Petunjuk Tugas:
1. Menurut teks tentang kredit bermasalah, apa yang dimaksud dengan cash settlement?
2. Kutip bagian teks tentang kredit bermasalah, semuanya dari "Hal-hal penting yang" hingga "dan write off.".
3. Sebutkan semua alternatif penanganan kredit bermasalah yang tercantum dalam teks tentang kredit bermasalah.

Hal-hal penting yang perlu diperhatikan dalam penanganan kredit bermasalah: 1. keinginan debitur untuk menyelesaikan kewajiban. 2. Tingkat kerja sama dan keterbukaan debitur. 3. Kemampuan manajemennya. 4. Kemampuan financial debitur. 5. Sumber pengembalian pinjaman. 6. Prospek usaha debitur. 7. Mudah tidaknya menjual jaminan. 8. Kelengkapan dokumentasi jaminan. 9. Ada tidaknya tambahan jaminan baru. 10. Sengketa tidaknya jaminan. 11. Ada tidaknya sumber pembayaran dari usaha lain. Yang penting diperhatikan dalam penanganan kredit bermasalah adalah kecepatan pengembalian, biaya yang seminimal mungkin dan recovery rate semaksimal mungkin (loss minimal). Ada beberapa alternatif dalam penanganan kredit bermasalah, yaitu settlement, restrukturisasi, legal process, dan write off.

2.5.1. Settlement Settlement adalah cara penyelesaian/pembayaran kewajiban debitur pada bank tanpa diberikan kesempatan waktu untuk mencicil, tetapi sekaligus dalam waktu yang tidak terlalu lama. Settlement dapat dilakukan melalui proses negosiasi dan/atau proses litigasi. Kriteria account yang dapat diselesaikan dengan proses settlement: 1. Masuk dalam kategori phase out program. 2. Potensi usaha buruk, profitability baik/buruk. 3. Debitur kooperatif ataupun tidak. 4. Saat ini masih memiliki sesuatu untuk membayar pinjaman. Hal-hal yang perlu diperhatikan dalam settlement: 1. Karakter dan komitmen debitur untuk menyelesaikan kewajiban. 2. Posisi tawar bank baik secara dokumentasi legal, bukti pelanggaran legal oleh debitur maupun jaminan. 3. Prospek usaha, khususnya untuk debt to equity swap. 4. Pajak dan biaya yang akan timbul akibat proses settlement. Kualitas keuangan debitur. Bentuk settlement ada 3 jenis, yaitu: a. Cash Settlement, pembayaran hutang oleh debitur secara tunai kepada bank. Kelebihan:



Bagi bank hal ini lebih menguntungkan karena sebenarnya bank menerima pengembalian pinjaman dalam bentuk dana yang siap pakai sehingga dapat langsung digunakan untuk perputaran dan memperbaiki cashflow bank.

Data Sumber:
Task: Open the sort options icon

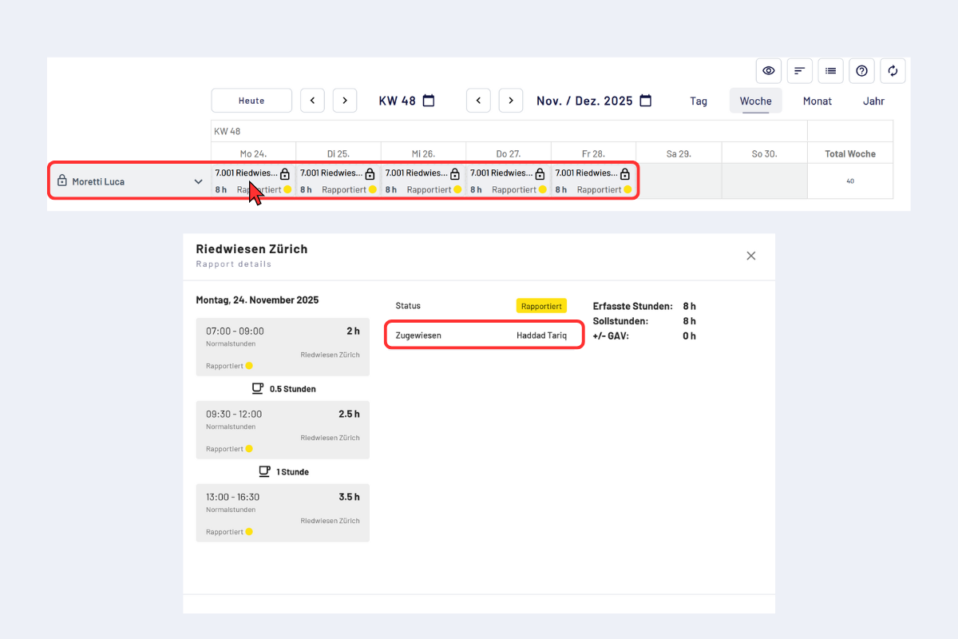Action: (x=799, y=71)
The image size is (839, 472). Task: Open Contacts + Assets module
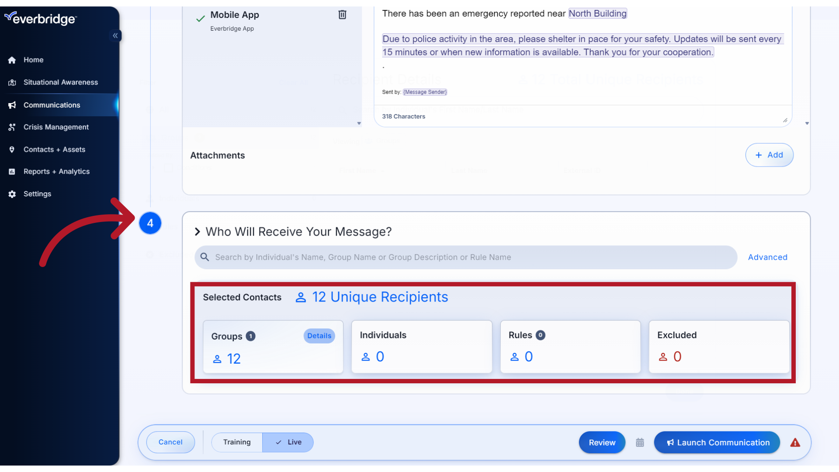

Hasil Pengerjaan:
1. Pembayaran hutang oleh debitur secara tunai kepada bank.

2.
Hal-hal penting yang perlu diperhatikan dalam penanganan kredit bermasalah: 1. keinginan debitur untuk menyelesaikan kewajiban. 2. Tingkat kerja sama dan keterbukaan debitur. 3. Kemampuan manajemennya. 4. Kemampuan financial debitur. 5. Sumber pengembalian pinjaman. 6. Prospek usaha debitur. 7. Mudah tidaknya menjual jaminan. 8. Kelengkapan dokumentasi jaminan. 9. Ada tidaknya tambahan jaminan baru. 10. Sengketa tidaknya jaminan. 11. Ada tidaknya sumber pembayaran dari usaha lain. Yang penting diperhatikan dalam penanganan kredit bermasalah adalah kecepatan pengembalian, biaya yang seminimal mungkin dan recovery rate semaksimal mungkin (loss minimal). Ada beberapa alternatif dalam penanganan kredit bermasalah, yaitu settlement, restrukturisasi, legal process, dan write off.

3. Settlement, restrukturisasi, legal process, dan write off.